Plasma total antioxidant capacity (TAC) was determined based on the oxidation/reduction method, using a commercial kit provided by Zellbio Co. (Deutschland, Germany). Detection range of the kit was 0.125–2 mM/L with a sensitivity of 0.1 mM/L. Plasma ascorbate level was measured based on the oxidation with 2,4- dinitrophenylhydrazine to produce a red color. The color intensity was proportional to the sample ascorbate level (33).

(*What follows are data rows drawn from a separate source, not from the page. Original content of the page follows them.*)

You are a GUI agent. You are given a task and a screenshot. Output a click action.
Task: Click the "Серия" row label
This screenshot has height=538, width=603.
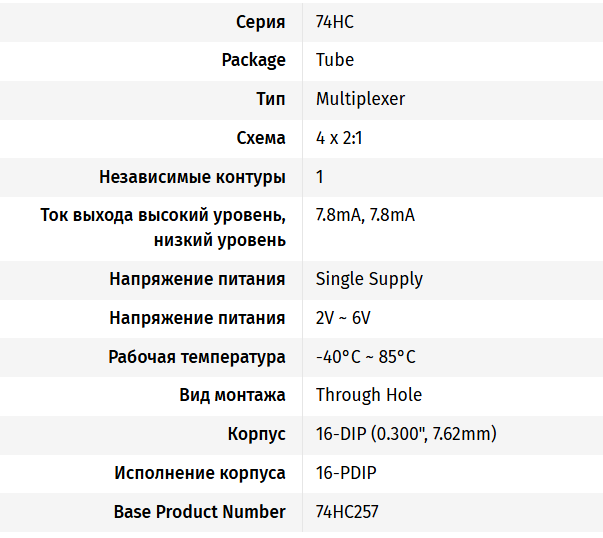coord(260,21)
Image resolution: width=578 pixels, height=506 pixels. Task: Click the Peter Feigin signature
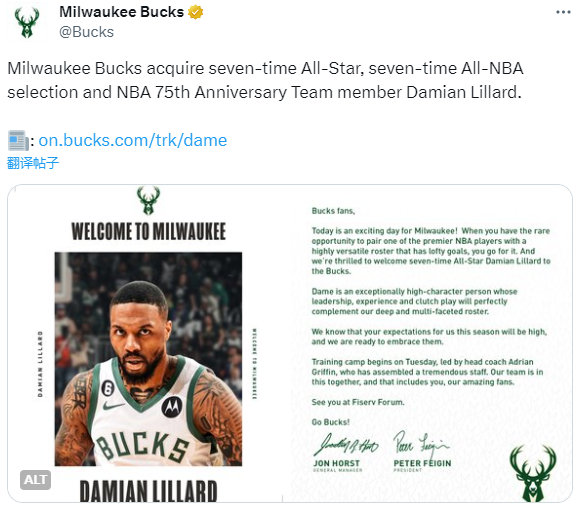pos(421,443)
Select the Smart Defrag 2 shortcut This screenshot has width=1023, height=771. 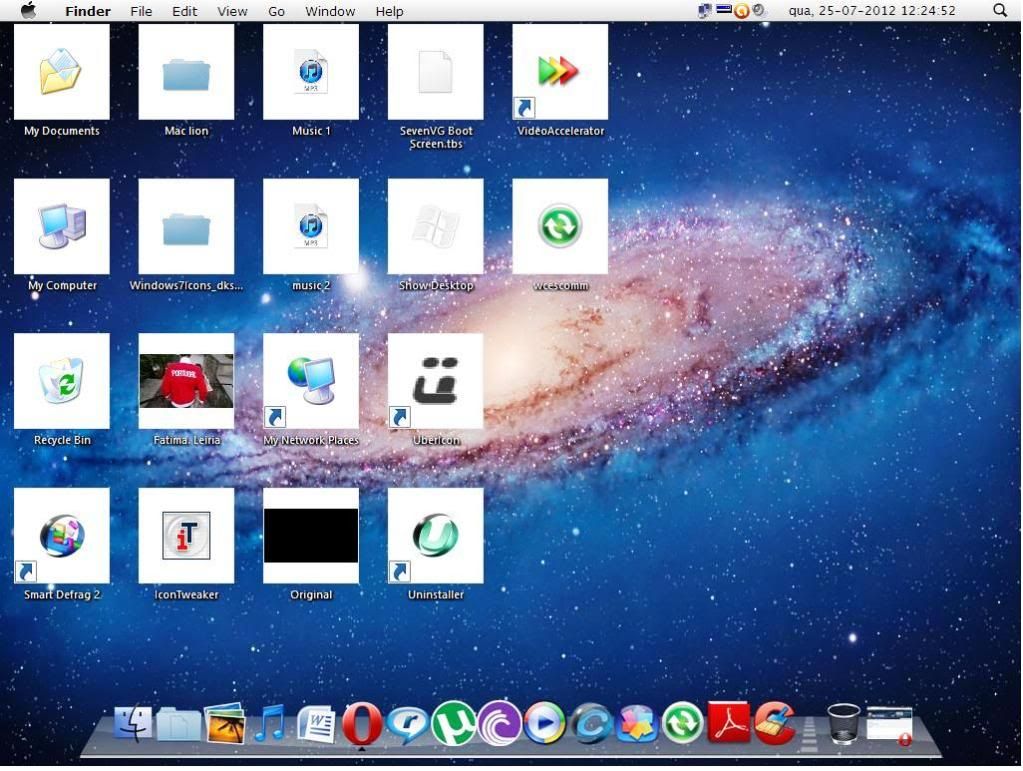pyautogui.click(x=62, y=535)
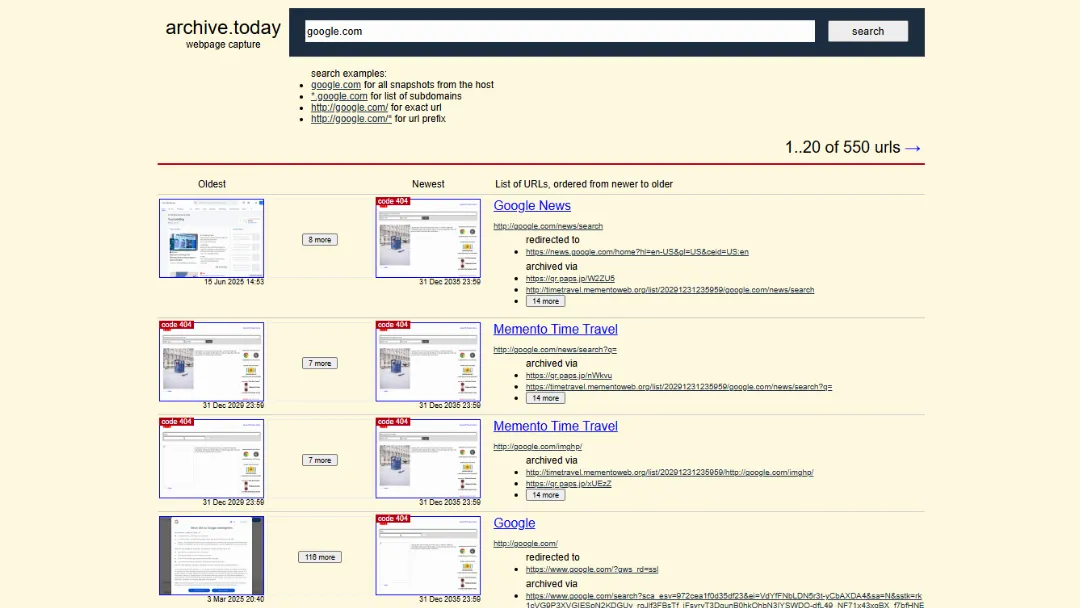Click the search button

(867, 31)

Gill antioxidant parameter determination

The enzyme extracts were thawed and used for antioxidant assays. The gill glutathione peroxidase (GPx) and glutathione reductase (GR) activities were determined based on conversion of reduced glutathione to glutathione disulfide using a commercial kit (Zellbio Co.; Deutchland, Germany). The gill glutathione-S-transferase (GST) activity was measured based on dinitrophenyl-S-glutathione formation using a commercial kit (Zellbio Co.; Deutchland, Germany). The gill malondialdehyde (MDA) levels were determined based on the reaction with thiobarbituric acid at 95°C, after an initial de-proteinization using trichloroacetic acid and at the presence of butylated hydroxyl toluene (34). The samples soluble protein contents were determined according to the Bradford method (35).

Statistical analysis

Normal distribution of the data and variance homogeneity were confirmed by Shapiro-Wilk's and Levene's tests, respectively. The growth data were subjected to one-way ANOVA and Duncan tests to find significant effects of dietary HME and significant differences among the treatments. The other data were subjected to two-way ANOVA, considering HME and thermal stress as factors. Significant differences among the treatments were checked by Duncan test. Significance was checked at P < 0.05 and the data were presented as mean ± SE. SPSS v.22 was used for analysis.

Results

There were no mortalities during the rearing period and high temperature stress application. Dietary HME induced no significant changes in the fish final weight (P = 0.709), weight gain (P = 0.782), SGR (P = 0.787), and FCR (P = 0.623) after 70 days rearing (Table 2).

Table 2.

Growth performance and feed efficiency of rainbow trout fed diets supplemented with 0–500 mg/kg HME over 70 days (mean ± SE; n = 3).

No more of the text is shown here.